I could move that into this series if you prefer. If we do that though,
then it might also be cleaner to take the previous patch in the series
that cleans up __break_lease() arguments:
https://lore.kernel.org/linux-nfs/20250924-dir-deleg-v3-14-9f3af8bc5c40@kernel.org/
Let me know what you'd prefer.
> > *
> > * Create a directory.
> > *
> > @@ -4427,7 +4428,8 @@ SYSCALL_DEFINE3(mknod, const char __user *, filename, umode_t, mode, unsigned, d
> > * In case of an error the dentry is dput() and an ERR_PTR() is returned.
> > */
> > struct dentry *vfs_mkdir(struct mnt_idmap *idmap, struct inode *dir,
> > - struct dentry *dentry, umode_t mode)
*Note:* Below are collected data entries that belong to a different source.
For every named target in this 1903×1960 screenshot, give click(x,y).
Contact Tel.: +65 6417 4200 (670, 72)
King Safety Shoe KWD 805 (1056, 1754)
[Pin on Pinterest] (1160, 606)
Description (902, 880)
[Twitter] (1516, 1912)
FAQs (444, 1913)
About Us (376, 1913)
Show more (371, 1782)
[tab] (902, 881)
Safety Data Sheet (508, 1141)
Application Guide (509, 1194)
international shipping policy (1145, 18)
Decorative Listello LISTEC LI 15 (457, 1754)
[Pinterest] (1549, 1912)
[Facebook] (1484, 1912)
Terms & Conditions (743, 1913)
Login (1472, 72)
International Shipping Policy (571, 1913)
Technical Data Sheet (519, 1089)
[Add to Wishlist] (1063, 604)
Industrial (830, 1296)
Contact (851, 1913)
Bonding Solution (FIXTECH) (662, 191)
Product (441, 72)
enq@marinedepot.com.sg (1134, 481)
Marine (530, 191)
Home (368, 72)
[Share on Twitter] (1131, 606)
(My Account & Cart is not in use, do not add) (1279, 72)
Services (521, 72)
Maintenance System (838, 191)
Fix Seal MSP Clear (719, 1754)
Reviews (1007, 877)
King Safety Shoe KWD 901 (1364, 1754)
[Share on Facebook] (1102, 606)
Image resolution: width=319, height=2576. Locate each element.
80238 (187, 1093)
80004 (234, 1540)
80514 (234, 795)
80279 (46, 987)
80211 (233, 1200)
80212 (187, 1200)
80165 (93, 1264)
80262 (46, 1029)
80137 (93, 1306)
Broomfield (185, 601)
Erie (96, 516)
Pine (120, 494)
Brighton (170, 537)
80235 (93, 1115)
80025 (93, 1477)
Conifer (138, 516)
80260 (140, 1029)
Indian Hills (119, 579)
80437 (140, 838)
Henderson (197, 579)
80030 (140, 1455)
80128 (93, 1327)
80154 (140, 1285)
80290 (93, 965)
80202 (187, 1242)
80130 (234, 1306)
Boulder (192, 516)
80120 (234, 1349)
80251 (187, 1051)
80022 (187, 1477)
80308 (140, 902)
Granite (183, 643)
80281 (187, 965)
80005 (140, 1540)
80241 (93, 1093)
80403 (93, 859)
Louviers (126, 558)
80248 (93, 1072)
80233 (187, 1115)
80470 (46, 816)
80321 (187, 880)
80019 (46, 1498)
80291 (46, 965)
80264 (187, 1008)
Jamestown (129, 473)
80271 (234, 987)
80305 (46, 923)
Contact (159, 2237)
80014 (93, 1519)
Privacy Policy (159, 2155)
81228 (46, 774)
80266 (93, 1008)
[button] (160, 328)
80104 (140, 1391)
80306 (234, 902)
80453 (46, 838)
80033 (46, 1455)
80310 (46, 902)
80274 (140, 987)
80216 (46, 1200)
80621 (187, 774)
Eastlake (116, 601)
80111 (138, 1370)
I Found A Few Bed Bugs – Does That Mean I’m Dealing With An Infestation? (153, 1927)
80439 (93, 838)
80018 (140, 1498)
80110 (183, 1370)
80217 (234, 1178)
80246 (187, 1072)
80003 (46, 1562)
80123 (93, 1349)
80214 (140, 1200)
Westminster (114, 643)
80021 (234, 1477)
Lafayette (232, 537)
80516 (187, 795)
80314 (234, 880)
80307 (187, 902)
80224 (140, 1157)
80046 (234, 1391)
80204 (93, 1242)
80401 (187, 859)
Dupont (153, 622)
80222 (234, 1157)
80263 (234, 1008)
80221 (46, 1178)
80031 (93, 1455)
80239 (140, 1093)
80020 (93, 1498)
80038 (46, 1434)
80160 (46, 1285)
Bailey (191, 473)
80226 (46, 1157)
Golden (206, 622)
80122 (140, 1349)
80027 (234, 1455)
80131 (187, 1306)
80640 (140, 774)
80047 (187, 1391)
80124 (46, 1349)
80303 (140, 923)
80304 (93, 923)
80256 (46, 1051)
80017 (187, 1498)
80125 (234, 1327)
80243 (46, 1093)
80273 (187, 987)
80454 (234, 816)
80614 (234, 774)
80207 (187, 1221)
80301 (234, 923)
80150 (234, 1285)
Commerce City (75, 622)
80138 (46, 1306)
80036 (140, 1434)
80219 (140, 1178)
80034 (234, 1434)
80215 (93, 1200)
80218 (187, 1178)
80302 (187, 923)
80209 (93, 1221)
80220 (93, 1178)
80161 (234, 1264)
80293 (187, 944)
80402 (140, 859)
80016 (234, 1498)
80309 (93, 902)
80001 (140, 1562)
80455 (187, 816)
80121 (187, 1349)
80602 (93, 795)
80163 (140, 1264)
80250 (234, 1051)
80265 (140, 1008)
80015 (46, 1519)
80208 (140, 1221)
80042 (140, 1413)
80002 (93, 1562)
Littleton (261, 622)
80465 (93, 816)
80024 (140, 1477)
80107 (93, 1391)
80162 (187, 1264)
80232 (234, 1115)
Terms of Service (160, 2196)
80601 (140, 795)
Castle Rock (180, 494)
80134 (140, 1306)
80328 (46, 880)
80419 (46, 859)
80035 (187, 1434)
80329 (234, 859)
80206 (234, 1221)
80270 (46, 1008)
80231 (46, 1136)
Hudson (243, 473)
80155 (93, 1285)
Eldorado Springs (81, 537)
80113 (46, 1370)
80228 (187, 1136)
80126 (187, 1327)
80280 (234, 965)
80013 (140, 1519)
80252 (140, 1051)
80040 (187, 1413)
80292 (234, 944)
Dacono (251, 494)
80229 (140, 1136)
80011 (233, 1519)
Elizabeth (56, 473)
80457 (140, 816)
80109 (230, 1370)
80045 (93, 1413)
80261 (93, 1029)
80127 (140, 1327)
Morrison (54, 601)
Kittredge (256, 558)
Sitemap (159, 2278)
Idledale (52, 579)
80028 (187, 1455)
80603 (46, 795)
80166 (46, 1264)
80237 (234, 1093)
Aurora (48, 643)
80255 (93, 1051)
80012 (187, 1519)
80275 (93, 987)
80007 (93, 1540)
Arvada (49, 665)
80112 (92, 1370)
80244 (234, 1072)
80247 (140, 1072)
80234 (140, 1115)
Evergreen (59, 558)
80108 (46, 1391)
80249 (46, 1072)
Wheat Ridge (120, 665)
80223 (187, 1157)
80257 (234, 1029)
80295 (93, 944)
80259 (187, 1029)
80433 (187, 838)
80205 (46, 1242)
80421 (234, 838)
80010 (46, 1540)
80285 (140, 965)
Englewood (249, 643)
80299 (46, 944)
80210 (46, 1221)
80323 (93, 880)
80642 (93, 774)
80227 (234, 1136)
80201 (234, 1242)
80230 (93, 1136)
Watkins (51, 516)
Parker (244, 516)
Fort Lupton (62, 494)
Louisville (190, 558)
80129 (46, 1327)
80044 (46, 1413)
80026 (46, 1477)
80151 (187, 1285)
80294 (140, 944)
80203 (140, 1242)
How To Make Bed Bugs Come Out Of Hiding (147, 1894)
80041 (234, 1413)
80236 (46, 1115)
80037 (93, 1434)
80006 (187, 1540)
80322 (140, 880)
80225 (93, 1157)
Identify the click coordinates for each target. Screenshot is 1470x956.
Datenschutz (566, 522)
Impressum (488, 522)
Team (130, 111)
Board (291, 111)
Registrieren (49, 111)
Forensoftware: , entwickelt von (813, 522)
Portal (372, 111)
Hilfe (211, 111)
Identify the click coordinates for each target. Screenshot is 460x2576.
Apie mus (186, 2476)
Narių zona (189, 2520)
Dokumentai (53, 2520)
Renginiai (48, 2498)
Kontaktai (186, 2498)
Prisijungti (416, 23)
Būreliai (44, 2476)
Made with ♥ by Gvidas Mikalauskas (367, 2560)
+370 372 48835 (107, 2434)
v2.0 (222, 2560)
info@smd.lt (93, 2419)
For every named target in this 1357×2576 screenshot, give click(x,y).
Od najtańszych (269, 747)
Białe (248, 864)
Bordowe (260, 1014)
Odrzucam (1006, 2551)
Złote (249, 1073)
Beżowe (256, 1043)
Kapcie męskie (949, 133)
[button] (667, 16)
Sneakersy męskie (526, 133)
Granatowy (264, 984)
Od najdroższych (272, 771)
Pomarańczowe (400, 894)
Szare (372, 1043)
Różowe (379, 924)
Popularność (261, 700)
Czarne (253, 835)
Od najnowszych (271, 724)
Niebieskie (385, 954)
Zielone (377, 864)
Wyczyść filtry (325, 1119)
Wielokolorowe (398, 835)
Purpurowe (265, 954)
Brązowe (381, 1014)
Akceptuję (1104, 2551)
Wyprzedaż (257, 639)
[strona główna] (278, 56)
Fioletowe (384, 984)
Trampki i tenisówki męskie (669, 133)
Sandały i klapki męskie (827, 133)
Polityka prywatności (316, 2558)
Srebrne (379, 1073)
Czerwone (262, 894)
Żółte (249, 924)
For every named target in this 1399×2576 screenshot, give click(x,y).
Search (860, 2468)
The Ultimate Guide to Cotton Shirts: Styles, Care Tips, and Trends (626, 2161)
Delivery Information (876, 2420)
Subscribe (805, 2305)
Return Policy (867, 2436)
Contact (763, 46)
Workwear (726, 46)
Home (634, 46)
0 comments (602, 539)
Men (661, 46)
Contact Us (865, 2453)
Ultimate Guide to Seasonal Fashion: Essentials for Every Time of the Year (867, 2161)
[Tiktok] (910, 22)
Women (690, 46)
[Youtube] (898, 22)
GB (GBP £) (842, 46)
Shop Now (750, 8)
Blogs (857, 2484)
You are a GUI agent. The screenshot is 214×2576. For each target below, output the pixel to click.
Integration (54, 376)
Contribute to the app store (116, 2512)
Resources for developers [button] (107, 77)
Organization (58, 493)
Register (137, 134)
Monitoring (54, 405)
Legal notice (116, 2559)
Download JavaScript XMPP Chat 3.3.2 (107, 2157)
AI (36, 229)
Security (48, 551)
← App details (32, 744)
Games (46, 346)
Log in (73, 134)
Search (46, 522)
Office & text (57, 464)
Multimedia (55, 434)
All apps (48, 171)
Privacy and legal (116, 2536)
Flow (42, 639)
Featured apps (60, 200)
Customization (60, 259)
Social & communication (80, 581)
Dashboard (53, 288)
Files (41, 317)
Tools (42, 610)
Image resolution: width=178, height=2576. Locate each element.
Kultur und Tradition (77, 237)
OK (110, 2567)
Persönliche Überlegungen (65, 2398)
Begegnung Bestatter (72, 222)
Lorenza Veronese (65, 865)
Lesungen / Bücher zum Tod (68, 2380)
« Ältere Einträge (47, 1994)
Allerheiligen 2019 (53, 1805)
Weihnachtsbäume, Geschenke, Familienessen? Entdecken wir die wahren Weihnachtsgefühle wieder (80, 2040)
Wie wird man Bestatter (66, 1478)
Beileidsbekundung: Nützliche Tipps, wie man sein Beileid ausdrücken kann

> > + struct dentry *dentry, umode_t mode,
> > + struct inode **delegated_inode)
> > {
> > int error;
> > unsigned max_links = dir->i_sb->s_max_links;
> > @@ -4450,6 +4452,10 @@ struct dentry *vfs_mkdir(struct mnt_idmap *idmap, struct inode *dir,
> > if (max_links && dir->i_nlink >= max_links)
> > goto err;
> >
> > + error = try_break_deleg(dir, delegated_inode);
> > + if (error)
> > + goto err;
> > +
> > de = dir->i_op->mkdir(idmap, dir, dentry, mode);
> > error = PTR_ERR(de);
> > if (IS_ERR(de))
> > @@ -4473,6 +4479,7 @@ int do_mkdirat(int dfd, struct filename *name, umode_t mode)
> > struct path path;
> > int error;
> > unsigned int lookup_flags = LOOKUP_DIRECTORY;
> > + struct inode *delegated_inode = NULL;
> >
> > retry:
> > dentry = filename_create(dfd, name, &path, lookup_flags);
> > @@ -4484,11 +4491,16 @@ int do_mkdirat(int dfd, struct filename *name, umode_t mode)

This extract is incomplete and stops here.